Set the data down again, exactly as it appears below.

----

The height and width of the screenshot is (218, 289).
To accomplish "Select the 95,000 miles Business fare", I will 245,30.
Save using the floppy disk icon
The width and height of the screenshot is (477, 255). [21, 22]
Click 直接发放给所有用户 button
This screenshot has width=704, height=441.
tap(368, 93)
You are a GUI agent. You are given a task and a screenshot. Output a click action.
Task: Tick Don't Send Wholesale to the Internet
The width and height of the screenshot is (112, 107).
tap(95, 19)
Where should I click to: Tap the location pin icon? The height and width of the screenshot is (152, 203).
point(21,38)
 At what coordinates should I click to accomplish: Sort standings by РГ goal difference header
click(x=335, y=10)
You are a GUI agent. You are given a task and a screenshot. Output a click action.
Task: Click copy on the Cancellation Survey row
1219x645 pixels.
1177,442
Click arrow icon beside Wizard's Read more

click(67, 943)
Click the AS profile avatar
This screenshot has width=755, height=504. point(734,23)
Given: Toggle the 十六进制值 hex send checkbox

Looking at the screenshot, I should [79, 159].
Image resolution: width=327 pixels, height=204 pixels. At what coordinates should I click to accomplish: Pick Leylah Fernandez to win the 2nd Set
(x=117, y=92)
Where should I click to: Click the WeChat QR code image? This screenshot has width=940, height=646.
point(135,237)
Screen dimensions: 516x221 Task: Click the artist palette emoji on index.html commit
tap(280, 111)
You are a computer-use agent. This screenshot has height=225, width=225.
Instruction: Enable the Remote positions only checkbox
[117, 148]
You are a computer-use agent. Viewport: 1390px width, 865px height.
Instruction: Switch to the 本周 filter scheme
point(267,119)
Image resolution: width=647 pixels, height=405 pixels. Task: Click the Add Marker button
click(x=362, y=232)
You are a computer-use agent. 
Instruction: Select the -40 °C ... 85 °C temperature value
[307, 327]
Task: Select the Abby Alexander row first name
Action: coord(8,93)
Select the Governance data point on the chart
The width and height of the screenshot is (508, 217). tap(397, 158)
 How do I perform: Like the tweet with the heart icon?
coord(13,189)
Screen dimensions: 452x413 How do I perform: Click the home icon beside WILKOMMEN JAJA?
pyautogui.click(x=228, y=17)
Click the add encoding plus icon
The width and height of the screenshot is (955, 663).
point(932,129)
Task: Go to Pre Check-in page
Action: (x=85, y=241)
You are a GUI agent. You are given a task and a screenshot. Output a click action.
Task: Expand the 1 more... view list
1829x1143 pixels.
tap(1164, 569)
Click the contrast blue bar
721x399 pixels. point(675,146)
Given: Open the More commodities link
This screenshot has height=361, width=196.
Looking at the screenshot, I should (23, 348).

----

— Completed exercise —
The height and width of the screenshot is (218, 289).
To accomplish "Select the 95,000 miles Business fare", I will 245,30.
Save using the floppy disk icon
The width and height of the screenshot is (477, 255). [21, 22]
Click 直接发放给所有用户 button
This screenshot has width=704, height=441.
tap(368, 93)
You are a GUI agent. You are given a task and a screenshot. Output a click action.
Task: Tick Don't Send Wholesale to the Internet
The width and height of the screenshot is (112, 107).
tap(95, 19)
Where should I click to: Tap the location pin icon? The height and width of the screenshot is (152, 203).
point(21,38)
 At what coordinates should I click to accomplish: Sort standings by РГ goal difference header
click(x=335, y=10)
You are a GUI agent. You are given a task and a screenshot. Output a click action.
Task: Click copy on the Cancellation Survey row
1219x645 pixels.
1177,442
Click arrow icon beside Wizard's Read more

click(67, 943)
Click the AS profile avatar
This screenshot has width=755, height=504. point(734,23)
Given: Toggle the 十六进制值 hex send checkbox

Looking at the screenshot, I should [79, 159].
Image resolution: width=327 pixels, height=204 pixels. At what coordinates should I click to accomplish: Pick Leylah Fernandez to win the 2nd Set
(x=117, y=92)
Where should I click to: Click the WeChat QR code image? This screenshot has width=940, height=646.
point(135,237)
Screen dimensions: 516x221 Task: Click the artist palette emoji on index.html commit
tap(280, 111)
You are a computer-use agent. This screenshot has height=225, width=225.
Instruction: Enable the Remote positions only checkbox
[117, 148]
You are a computer-use agent. Viewport: 1390px width, 865px height.
Instruction: Switch to the 本周 filter scheme
point(267,119)
Image resolution: width=647 pixels, height=405 pixels. Task: Click the Add Marker button
click(x=362, y=232)
You are a computer-use agent. 
Instruction: Select the -40 °C ... 85 °C temperature value
[307, 327]
Task: Select the Abby Alexander row first name
Action: coord(8,93)
Select the Governance data point on the chart
The width and height of the screenshot is (508, 217). tap(397, 158)
 How do I perform: Like the tweet with the heart icon?
coord(13,189)
Screen dimensions: 452x413 How do I perform: Click the home icon beside WILKOMMEN JAJA?
pyautogui.click(x=228, y=17)
Click the add encoding plus icon
The width and height of the screenshot is (955, 663).
point(932,129)
Task: Go to Pre Check-in page
Action: (x=85, y=241)
You are a GUI agent. You are given a task and a screenshot. Output a click action.
Task: Expand the 1 more... view list
1829x1143 pixels.
tap(1164, 569)
Click the contrast blue bar
721x399 pixels. point(675,146)
Given: Open the More commodities link
This screenshot has height=361, width=196.
Looking at the screenshot, I should (23, 348).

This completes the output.